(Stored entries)
====================

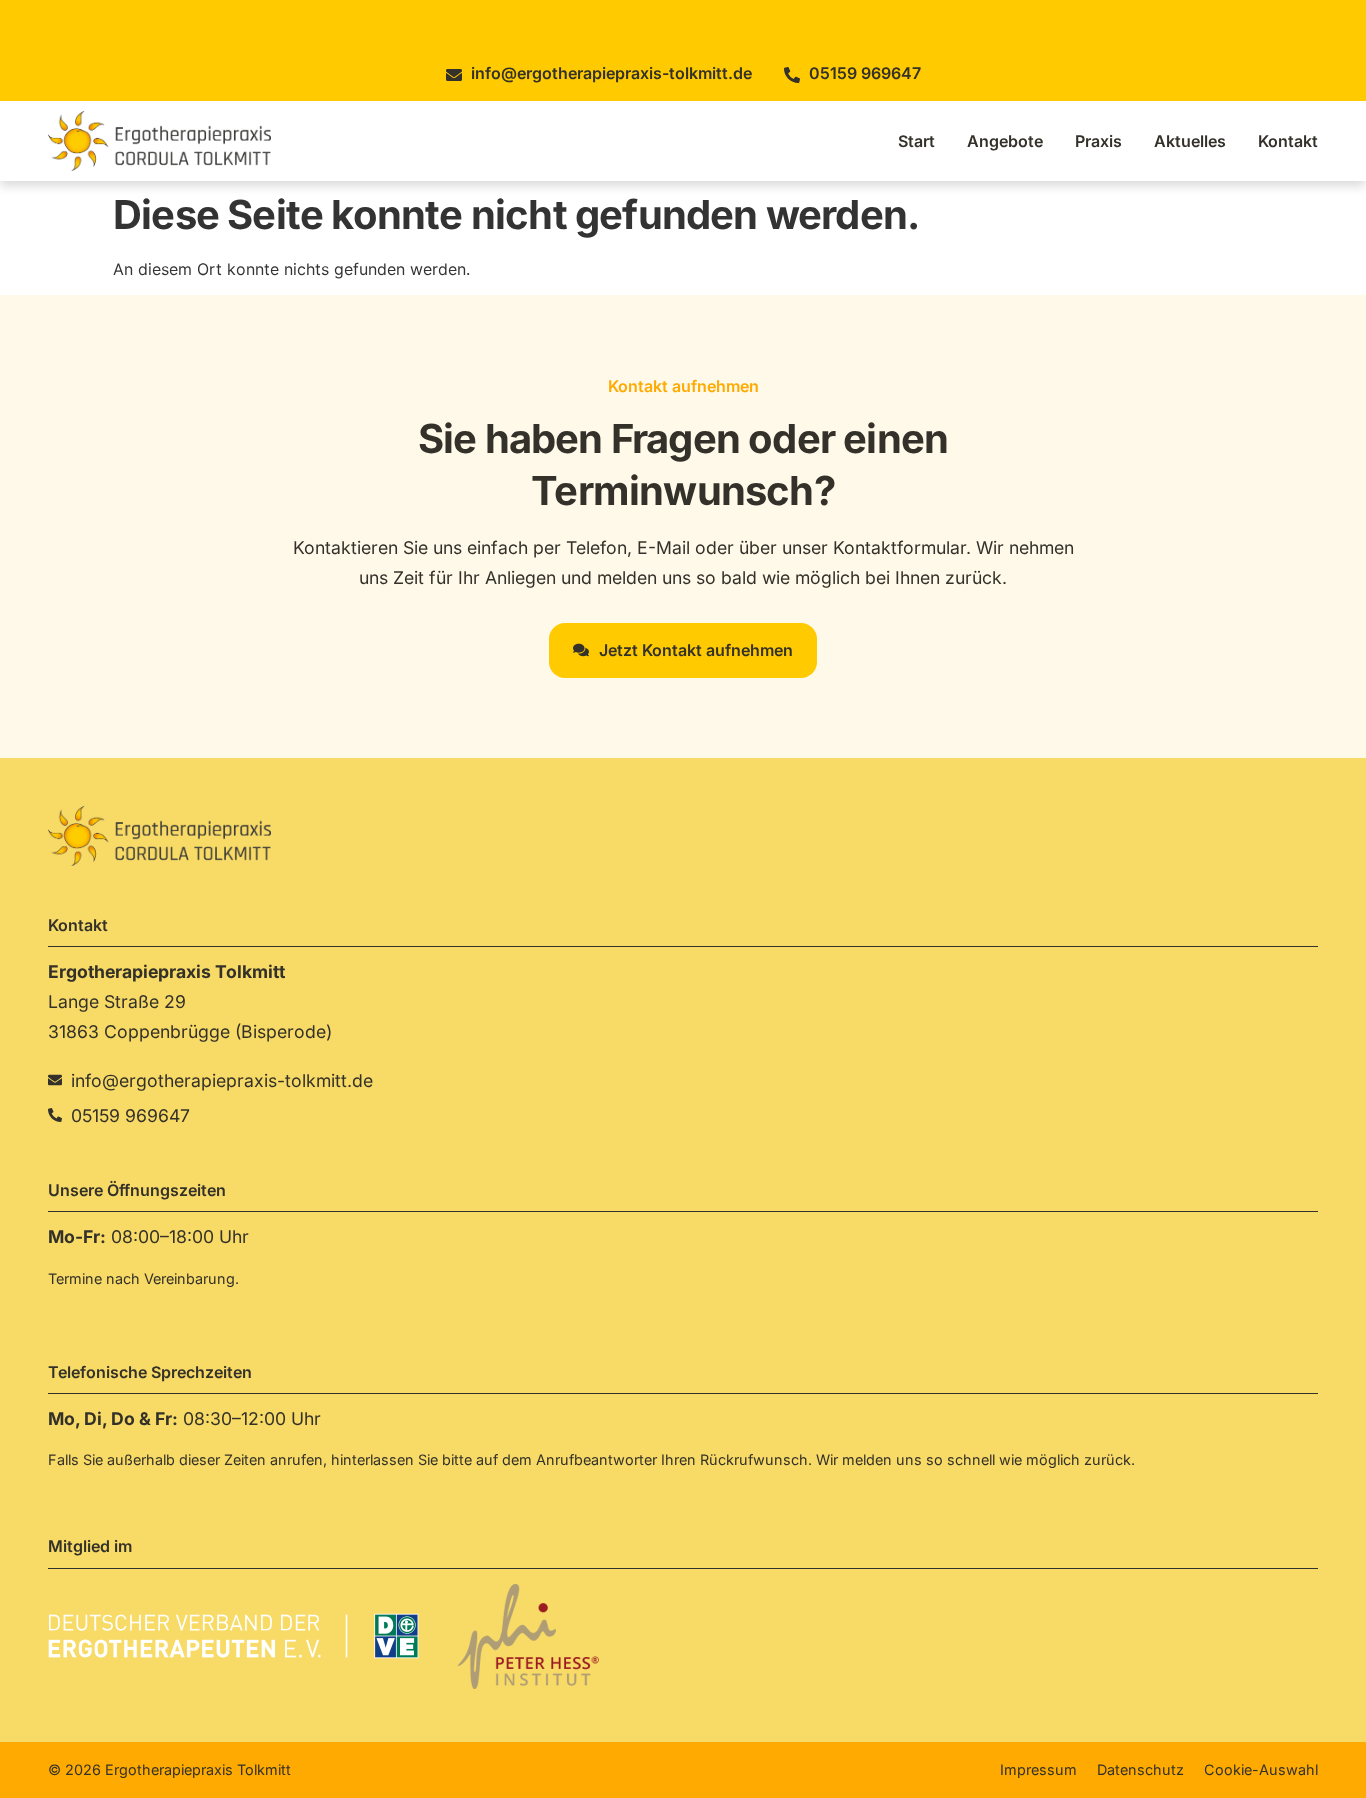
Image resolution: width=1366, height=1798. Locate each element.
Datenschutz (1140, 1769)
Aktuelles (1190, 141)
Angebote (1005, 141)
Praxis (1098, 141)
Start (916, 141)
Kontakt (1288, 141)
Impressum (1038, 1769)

====================

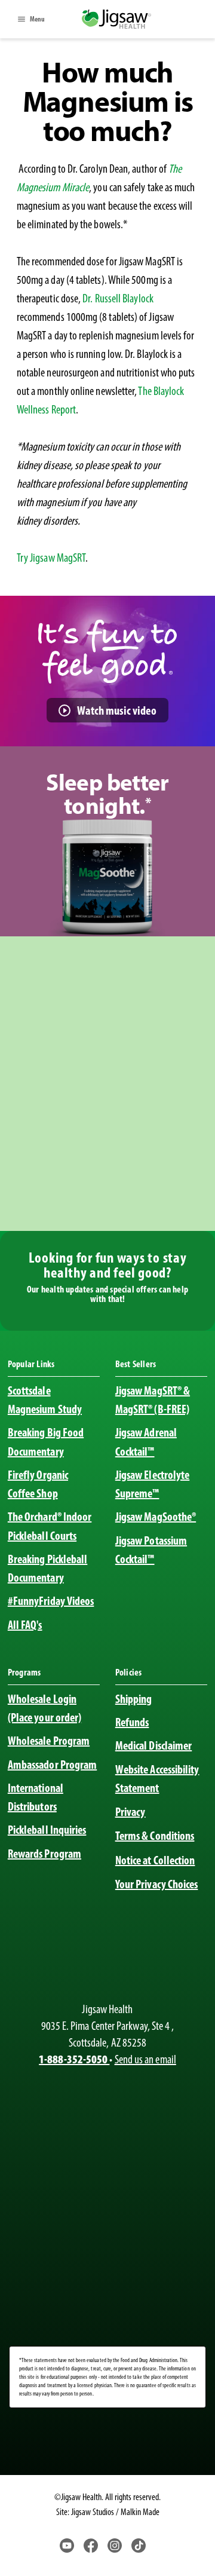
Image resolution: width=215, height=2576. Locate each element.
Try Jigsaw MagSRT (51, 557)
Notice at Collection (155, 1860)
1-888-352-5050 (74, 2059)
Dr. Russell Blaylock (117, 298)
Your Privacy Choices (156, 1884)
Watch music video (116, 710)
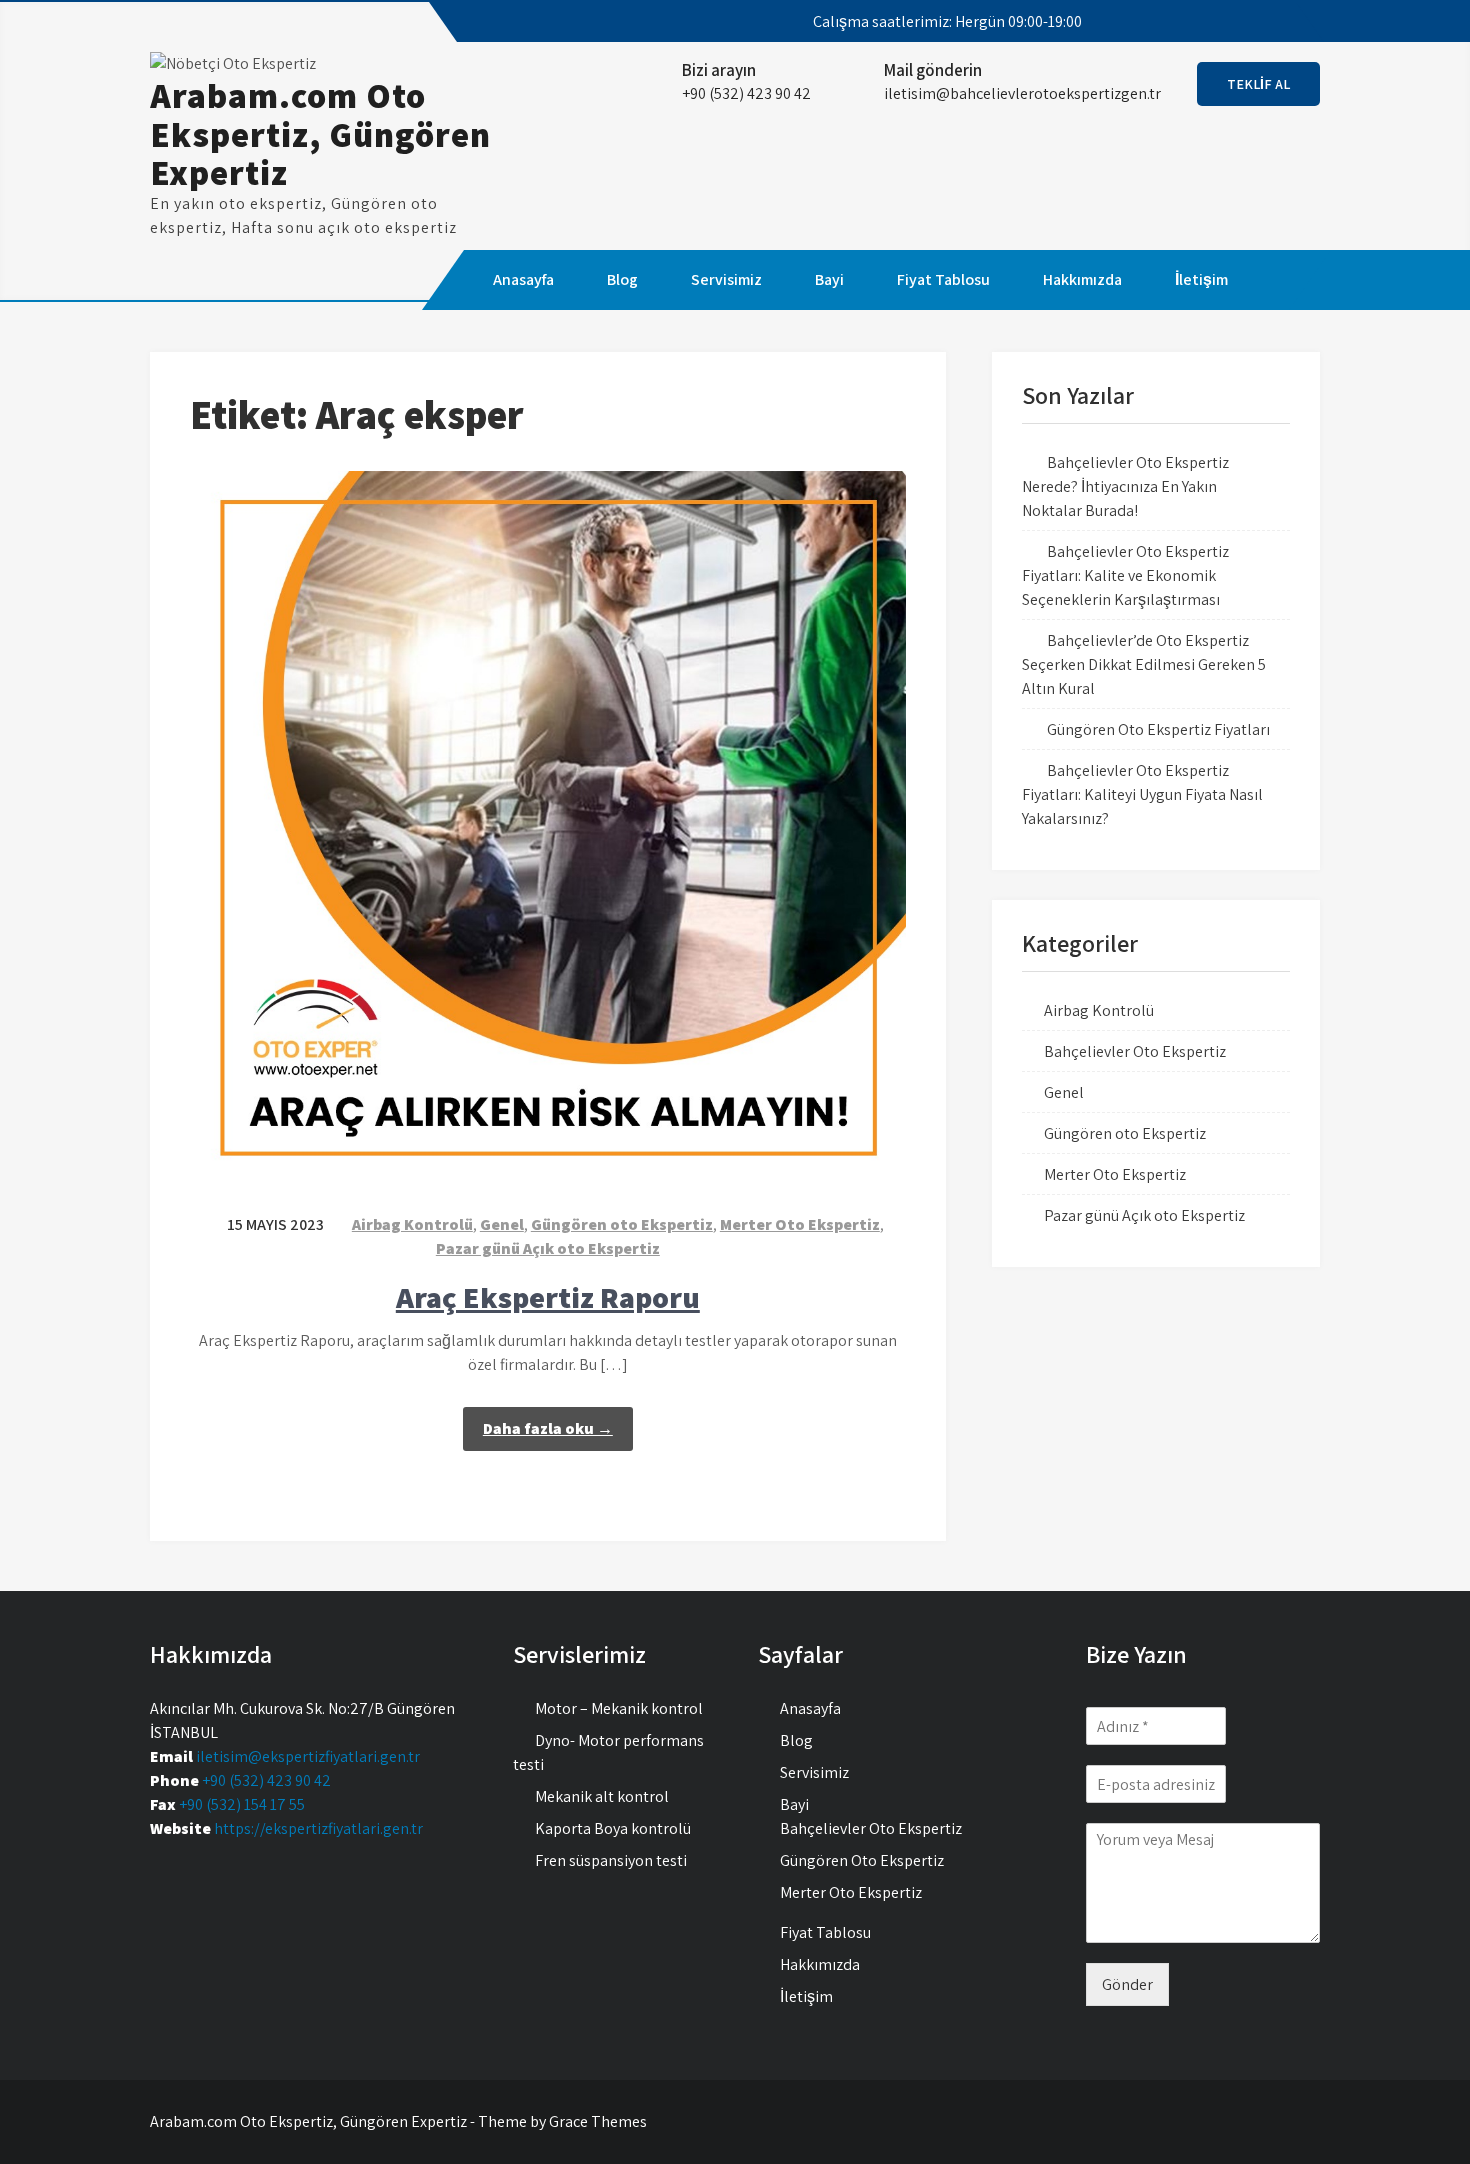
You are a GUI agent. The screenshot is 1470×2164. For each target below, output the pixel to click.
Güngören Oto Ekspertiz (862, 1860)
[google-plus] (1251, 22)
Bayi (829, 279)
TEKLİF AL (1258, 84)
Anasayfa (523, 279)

====================

## What you should do
Although the records above contain pictures, the copy must not; set down exactly the lines from the one with "Watch music video (116, 710)" up to and including the one with "Anasayfa (523, 279)".

## Result for this task
Watch music video (116, 710)
You are a GUI agent. The screenshot is 1470×2164. For each target below, output the pixel to click.
Güngören Oto Ekspertiz (862, 1860)
[google-plus] (1251, 22)
Bayi (829, 279)
TEKLİF AL (1258, 84)
Anasayfa (523, 279)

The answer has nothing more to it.